Evaluations of the hard and soft tissues and dentition have an essential role in the planning of orthodontic treatment, especially in patients who require skeletal corrections. Three-dimensional photogrammetry is a useful system for clinicians in assessing the soft tissues of patients [34,35]. Conventional two-dimensional evaluations have been supported by three-dimensional images to diagnose and evaluate outcomes, which has become more popular in the last decade [36–38]. Therefore, the second purpose of this prospective study was to evaluate the effects of conventional activator therapy on facial soft tissues in these Class II patients by using three-dimensional photogrammetry.
Material and Methods
THE CONVENTIONAL ACTIVATOR APPLIANCE DESIGN:
This study included patients with skeletal Class II mandibular retrognathia, and all of them were treated by the conventional activator appliance. The conventional activator appliances were used with one-step advancement (maximum jumping) of the mandible and were activated until the upper and lower incisors were in edge-to-edge position. The thickness of the posterior part of the appliance was approximately 4–5 mm. An ‘acrylic cap’ covering 3 mm of the labial surfaces of the mandibular incisors was used to prevent undesired protrusion of the mandibular incisors. The patients were instructed to wear the conventional activator appliance for 16–18 hours a day. Patients were examined at 4-week intervals. The treatment was continued until the mandible did not slide through backward in both groups (Figure 2).
LATERAL CEPHALOMETRIC RADIOGRAPHIC ANALYSIS (TWO-DIMENSIONAL):
The lateral cephalometric radiographic records of the patients were analyzed with NemoCeph NX (Nemotech, Madrid, Spain), a computerized lateral cephalometric radiographic analysis program. Twenty-one linear and 15 angular lateral cephalometric radiographic measurements were performed (Figure 3, Table 2) [43–47]. A basicranial line passing through the tuberculum sella (T) and the wing points of sphenoid (W) was used as a sagittal reference plane (TW) (Figure 3C, 3D). Another line constructed perpendicular to the basicranial line and passing through the point T was used as a vertical reference line (VRL) (Figure 3C, 3D). The sagittal distances from the A point and the pogonion were calculated. Maxillomandibular angular and linear measurements used in this study are shown in Figure 3. All measurements were repeated by the same orthodontist and the intraobserver variability was non-significant.

---

Work request 1: According to the orthodontic study excerpt, how many hours a day were patients instructed to wear the conventional activator appliance?
Work request 2: Return the part of the orthodontic study excerpt from "Material and Methods" to "groups (Figure 2).", copied word for word.

---

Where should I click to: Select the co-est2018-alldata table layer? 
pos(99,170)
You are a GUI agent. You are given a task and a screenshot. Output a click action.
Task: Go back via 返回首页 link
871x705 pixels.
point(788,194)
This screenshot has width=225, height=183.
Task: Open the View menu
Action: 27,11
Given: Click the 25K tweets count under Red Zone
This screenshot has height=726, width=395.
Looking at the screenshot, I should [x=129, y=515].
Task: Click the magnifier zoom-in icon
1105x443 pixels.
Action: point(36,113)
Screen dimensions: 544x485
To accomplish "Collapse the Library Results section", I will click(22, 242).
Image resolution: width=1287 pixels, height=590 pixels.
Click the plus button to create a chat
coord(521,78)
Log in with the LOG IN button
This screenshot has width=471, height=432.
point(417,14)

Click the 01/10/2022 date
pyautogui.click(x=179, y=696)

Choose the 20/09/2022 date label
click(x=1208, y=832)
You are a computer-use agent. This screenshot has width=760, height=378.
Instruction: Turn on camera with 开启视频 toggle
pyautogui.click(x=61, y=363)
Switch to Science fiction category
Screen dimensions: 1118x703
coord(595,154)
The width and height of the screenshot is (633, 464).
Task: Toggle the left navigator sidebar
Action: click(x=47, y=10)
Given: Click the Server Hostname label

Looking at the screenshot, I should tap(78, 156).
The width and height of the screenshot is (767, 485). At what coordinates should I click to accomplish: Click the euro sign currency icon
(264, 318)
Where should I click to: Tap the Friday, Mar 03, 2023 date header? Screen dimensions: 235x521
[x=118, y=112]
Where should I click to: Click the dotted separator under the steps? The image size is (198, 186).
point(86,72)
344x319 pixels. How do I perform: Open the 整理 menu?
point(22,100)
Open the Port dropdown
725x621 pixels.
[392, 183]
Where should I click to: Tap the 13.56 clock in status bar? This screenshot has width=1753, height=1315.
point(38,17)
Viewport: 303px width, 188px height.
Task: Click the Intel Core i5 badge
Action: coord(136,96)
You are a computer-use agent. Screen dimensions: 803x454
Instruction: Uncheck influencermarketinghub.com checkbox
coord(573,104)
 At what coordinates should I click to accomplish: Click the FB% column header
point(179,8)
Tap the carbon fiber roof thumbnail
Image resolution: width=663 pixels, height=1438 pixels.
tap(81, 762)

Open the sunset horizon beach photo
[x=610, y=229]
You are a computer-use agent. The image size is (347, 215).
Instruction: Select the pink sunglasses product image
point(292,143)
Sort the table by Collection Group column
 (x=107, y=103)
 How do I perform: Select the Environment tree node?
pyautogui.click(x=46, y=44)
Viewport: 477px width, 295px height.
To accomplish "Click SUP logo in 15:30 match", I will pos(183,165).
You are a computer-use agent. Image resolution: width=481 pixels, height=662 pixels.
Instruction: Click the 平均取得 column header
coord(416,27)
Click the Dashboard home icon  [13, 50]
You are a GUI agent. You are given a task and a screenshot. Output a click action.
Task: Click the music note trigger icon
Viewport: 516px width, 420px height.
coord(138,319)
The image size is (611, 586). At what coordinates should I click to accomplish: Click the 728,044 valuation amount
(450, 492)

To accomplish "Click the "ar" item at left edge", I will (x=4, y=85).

---

Written response 1: 16–18 hours a day.

Written response 2:
Material and Methods
THE CONVENTIONAL ACTIVATOR APPLIANCE DESIGN:
This study included patients with skeletal Class II mandibular retrognathia, and all of them were treated by the conventional activator appliance. The conventional activator appliances were used with one-step advancement (maximum jumping) of the mandible and were activated until the upper and lower incisors were in edge-to-edge position. The thickness of the posterior part of the appliance was approximately 4–5 mm. An ‘acrylic cap’ covering 3 mm of the labial surfaces of the mandibular incisors was used to prevent undesired protrusion of the mandibular incisors. The patients were instructed to wear the conventional activator appliance for 16–18 hours a day. Patients were examined at 4-week intervals. The treatment was continued until the mandible did not slide through backward in both groups (Figure 2).